• **Aufgabenbeschreibung**:
Beginne bei der Zeile mit "final (1069, 799)" und höre nach der Zeile mit "#euro (219, 444)" auf. Gib diese Datensätze als zweispaltige CSV mit der Kopfzeile eingabe,ziel wieder, eine Zeile je Datensatz mit Text und Antwort in je einem Feld in Anführungszeichen und Leerzeichen statt Zeilenumbrüchen.
_____
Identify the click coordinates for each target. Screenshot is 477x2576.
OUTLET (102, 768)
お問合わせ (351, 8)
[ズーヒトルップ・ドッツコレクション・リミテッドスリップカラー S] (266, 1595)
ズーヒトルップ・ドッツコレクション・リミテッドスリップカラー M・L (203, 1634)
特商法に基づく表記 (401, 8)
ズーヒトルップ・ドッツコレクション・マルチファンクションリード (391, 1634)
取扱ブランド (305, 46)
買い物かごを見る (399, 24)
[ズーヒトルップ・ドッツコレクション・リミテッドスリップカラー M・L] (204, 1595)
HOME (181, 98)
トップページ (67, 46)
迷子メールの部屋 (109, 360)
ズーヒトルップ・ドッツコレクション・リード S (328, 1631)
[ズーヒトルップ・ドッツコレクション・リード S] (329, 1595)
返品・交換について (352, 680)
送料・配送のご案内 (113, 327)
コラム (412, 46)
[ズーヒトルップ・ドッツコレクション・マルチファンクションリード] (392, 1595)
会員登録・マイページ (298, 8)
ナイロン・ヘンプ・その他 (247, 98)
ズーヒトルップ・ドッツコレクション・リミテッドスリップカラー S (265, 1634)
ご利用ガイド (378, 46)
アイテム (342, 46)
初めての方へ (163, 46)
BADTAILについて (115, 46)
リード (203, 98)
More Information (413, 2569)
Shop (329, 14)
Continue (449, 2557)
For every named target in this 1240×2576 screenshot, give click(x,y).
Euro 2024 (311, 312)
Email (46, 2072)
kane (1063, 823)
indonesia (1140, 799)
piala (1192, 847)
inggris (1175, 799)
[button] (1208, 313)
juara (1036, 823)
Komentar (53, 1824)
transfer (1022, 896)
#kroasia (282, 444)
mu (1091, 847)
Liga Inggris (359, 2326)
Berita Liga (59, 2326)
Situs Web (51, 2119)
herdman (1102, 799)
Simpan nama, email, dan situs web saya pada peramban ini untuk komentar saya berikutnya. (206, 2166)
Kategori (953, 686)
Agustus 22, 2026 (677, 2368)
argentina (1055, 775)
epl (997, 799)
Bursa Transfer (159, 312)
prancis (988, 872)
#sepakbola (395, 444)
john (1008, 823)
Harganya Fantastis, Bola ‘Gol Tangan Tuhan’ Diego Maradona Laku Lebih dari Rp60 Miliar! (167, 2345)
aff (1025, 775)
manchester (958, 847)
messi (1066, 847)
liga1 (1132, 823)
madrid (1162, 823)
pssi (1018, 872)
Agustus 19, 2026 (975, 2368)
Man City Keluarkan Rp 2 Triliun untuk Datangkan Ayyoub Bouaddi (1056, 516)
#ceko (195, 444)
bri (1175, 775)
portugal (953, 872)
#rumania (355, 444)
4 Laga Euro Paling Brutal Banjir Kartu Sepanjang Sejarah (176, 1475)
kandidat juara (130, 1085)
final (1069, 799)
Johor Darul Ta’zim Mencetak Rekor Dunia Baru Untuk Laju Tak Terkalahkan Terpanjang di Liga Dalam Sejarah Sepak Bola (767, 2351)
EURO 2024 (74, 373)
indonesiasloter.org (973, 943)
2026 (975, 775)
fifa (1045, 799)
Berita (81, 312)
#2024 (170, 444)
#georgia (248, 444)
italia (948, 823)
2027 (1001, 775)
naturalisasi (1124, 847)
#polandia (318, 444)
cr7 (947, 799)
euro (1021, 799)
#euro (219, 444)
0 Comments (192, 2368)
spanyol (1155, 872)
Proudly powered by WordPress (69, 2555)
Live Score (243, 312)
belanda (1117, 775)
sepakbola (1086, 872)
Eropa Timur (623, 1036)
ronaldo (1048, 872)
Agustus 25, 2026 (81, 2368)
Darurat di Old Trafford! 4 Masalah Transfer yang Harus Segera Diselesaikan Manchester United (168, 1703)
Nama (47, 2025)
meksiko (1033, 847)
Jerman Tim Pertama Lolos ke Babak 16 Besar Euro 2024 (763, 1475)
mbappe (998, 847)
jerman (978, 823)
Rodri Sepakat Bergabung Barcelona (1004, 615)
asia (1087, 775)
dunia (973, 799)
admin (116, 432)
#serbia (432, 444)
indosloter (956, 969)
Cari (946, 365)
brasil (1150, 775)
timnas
_____
• **Antwort zur Aufgabe**:
eingabe,ziel
"final","(1069, 799)"
"Johor Darul Ta’zim Mencetak Rekor Dunia Baru Untuk Laju Tak Terkalahkan Terpanjang di Liga Dalam Sejarah Sepak Bola","(767, 2351)"
"EURO 2024","(74, 373)"
"indonesiasloter.org","(973, 943)"
"2026","(975, 775)"
"fifa","(1045, 799)"
"Berita","(81, 312)"
"#2024","(170, 444)"
"#georgia","(248, 444)"
"italia","(948, 823)"
"2027","(1001, 775)"
"naturalisasi","(1124, 847)"
"#polandia","(318, 444)"
"cr7","(947, 799)"
"euro","(1021, 799)"
"#euro","(219, 444)"